Exercise:
Copy the listing below, substituting "Screen size" for every occurrence of "Image resolution" and leaving all other text unchanged.

Raw records:

--- START ---

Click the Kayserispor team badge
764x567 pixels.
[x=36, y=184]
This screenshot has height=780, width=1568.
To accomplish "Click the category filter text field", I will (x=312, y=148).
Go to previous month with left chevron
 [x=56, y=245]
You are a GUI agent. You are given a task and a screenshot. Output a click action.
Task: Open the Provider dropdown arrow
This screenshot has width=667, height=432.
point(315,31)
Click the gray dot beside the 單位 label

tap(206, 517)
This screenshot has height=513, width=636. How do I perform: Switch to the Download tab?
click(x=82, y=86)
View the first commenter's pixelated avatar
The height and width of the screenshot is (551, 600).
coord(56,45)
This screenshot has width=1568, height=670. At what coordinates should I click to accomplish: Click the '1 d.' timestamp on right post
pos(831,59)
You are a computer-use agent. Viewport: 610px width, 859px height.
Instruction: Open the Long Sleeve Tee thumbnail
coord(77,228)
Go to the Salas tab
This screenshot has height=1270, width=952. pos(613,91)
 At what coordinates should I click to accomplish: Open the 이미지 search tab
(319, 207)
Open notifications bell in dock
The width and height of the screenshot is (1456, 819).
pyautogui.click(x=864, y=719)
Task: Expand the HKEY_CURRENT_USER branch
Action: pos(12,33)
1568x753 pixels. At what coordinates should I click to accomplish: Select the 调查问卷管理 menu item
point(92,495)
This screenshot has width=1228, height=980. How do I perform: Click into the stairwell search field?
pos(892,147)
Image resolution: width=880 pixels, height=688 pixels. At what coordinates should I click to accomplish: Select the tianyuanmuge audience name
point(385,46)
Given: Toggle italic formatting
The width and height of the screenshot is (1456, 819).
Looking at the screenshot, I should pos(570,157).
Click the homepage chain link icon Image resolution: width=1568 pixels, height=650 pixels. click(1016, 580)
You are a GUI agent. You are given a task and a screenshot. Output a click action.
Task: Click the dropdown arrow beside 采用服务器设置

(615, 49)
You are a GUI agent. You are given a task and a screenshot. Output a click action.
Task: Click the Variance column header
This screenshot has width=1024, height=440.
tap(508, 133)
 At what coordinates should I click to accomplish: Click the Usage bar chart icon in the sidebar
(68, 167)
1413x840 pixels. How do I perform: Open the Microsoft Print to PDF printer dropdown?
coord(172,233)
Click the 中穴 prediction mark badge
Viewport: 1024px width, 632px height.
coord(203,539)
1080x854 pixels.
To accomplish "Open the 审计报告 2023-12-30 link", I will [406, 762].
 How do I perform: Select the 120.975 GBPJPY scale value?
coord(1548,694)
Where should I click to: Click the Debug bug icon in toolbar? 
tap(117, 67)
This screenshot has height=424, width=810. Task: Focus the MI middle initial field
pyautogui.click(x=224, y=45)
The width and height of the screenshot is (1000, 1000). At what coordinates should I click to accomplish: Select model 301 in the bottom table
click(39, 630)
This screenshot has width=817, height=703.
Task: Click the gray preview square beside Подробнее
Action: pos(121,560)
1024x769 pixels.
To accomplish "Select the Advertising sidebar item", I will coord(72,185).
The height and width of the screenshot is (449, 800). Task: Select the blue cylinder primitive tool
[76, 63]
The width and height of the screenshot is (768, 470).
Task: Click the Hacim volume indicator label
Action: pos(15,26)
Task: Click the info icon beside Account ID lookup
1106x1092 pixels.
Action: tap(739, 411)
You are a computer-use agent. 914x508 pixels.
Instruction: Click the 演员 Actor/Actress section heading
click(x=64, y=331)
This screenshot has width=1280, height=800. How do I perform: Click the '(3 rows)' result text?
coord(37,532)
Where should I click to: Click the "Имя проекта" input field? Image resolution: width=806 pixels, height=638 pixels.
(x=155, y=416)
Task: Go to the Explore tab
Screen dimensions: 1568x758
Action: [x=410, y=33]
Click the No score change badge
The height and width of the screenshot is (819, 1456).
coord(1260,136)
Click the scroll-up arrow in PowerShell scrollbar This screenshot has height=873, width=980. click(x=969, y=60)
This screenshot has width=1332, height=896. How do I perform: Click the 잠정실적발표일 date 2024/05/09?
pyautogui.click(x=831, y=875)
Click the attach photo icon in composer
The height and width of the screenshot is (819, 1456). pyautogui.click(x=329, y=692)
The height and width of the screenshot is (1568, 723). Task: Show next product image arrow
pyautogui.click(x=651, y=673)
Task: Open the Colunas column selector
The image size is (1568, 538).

--- END ---

Answer to this problem:
Click the Kayserispor team badge
764x567 pixels.
[x=36, y=184]
This screenshot has height=780, width=1568.
To accomplish "Click the category filter text field", I will (x=312, y=148).
Go to previous month with left chevron
 [x=56, y=245]
You are a GUI agent. You are given a task and a screenshot. Output a click action.
Task: Open the Provider dropdown arrow
This screenshot has width=667, height=432.
point(315,31)
Click the gray dot beside the 單位 label

tap(206, 517)
This screenshot has height=513, width=636. How do I perform: Switch to the Download tab?
click(x=82, y=86)
View the first commenter's pixelated avatar
The height and width of the screenshot is (551, 600).
coord(56,45)
This screenshot has width=1568, height=670. At what coordinates should I click to accomplish: Click the '1 d.' timestamp on right post
pos(831,59)
You are a computer-use agent. Viewport: 610px width, 859px height.
Instruction: Open the Long Sleeve Tee thumbnail
coord(77,228)
Go to the Salas tab
This screenshot has height=1270, width=952. pos(613,91)
 At what coordinates should I click to accomplish: Open the 이미지 search tab
(319, 207)
Open notifications bell in dock
The width and height of the screenshot is (1456, 819).
pyautogui.click(x=864, y=719)
Task: Expand the HKEY_CURRENT_USER branch
Action: pos(12,33)
1568x753 pixels. At what coordinates should I click to accomplish: Select the 调查问卷管理 menu item
point(92,495)
This screenshot has width=1228, height=980. How do I perform: Click into the stairwell search field?
pos(892,147)
Screen size: width=880 pixels, height=688 pixels. At what coordinates should I click to accomplish: Select the tianyuanmuge audience name
point(385,46)
Given: Toggle italic formatting
The width and height of the screenshot is (1456, 819).
Looking at the screenshot, I should pos(570,157).
Click the homepage chain link icon Screen size: width=1568 pixels, height=650 pixels. click(1016, 580)
You are a GUI agent. You are given a task and a screenshot. Output a click action.
Task: Click the dropdown arrow beside 采用服务器设置

(615, 49)
You are a GUI agent. You are given a task and a screenshot. Output a click action.
Task: Click the Variance column header
This screenshot has width=1024, height=440.
tap(508, 133)
 At what coordinates should I click to accomplish: Click the Usage bar chart icon in the sidebar
(68, 167)
1413x840 pixels. How do I perform: Open the Microsoft Print to PDF printer dropdown?
coord(172,233)
Click the 中穴 prediction mark badge
Viewport: 1024px width, 632px height.
coord(203,539)
1080x854 pixels.
To accomplish "Open the 审计报告 2023-12-30 link", I will [406, 762].
 How do I perform: Select the 120.975 GBPJPY scale value?
coord(1548,694)
Where should I click to: Click the Debug bug icon in toolbar? 
tap(117, 67)
This screenshot has height=424, width=810. Task: Focus the MI middle initial field
pyautogui.click(x=224, y=45)
The width and height of the screenshot is (1000, 1000). At what coordinates should I click to accomplish: Select model 301 in the bottom table
click(39, 630)
This screenshot has width=817, height=703.
Task: Click the gray preview square beside Подробнее
Action: pos(121,560)
1024x769 pixels.
To accomplish "Select the Advertising sidebar item", I will coord(72,185).
The height and width of the screenshot is (449, 800). Task: Select the blue cylinder primitive tool
[76, 63]
The width and height of the screenshot is (768, 470).
Task: Click the Hacim volume indicator label
Action: pos(15,26)
Task: Click the info icon beside Account ID lookup
1106x1092 pixels.
Action: tap(739, 411)
You are a computer-use agent. 914x508 pixels.
Instruction: Click the 演员 Actor/Actress section heading
click(x=64, y=331)
This screenshot has width=1280, height=800. How do I perform: Click the '(3 rows)' result text?
coord(37,532)
Where should I click to: Click the "Имя проекта" input field? Screen size: width=806 pixels, height=638 pixels.
(x=155, y=416)
Task: Go to the Explore tab
Screen dimensions: 1568x758
Action: [x=410, y=33]
Click the No score change badge
The height and width of the screenshot is (819, 1456).
coord(1260,136)
Click the scroll-up arrow in PowerShell scrollbar This screenshot has height=873, width=980. click(x=969, y=60)
This screenshot has width=1332, height=896. How do I perform: Click the 잠정실적발표일 date 2024/05/09?
pyautogui.click(x=831, y=875)
Click the attach photo icon in composer
The height and width of the screenshot is (819, 1456). pyautogui.click(x=329, y=692)
The height and width of the screenshot is (1568, 723). Task: Show next product image arrow
pyautogui.click(x=651, y=673)
Task: Open the Colunas column selector
The image size is (1568, 538).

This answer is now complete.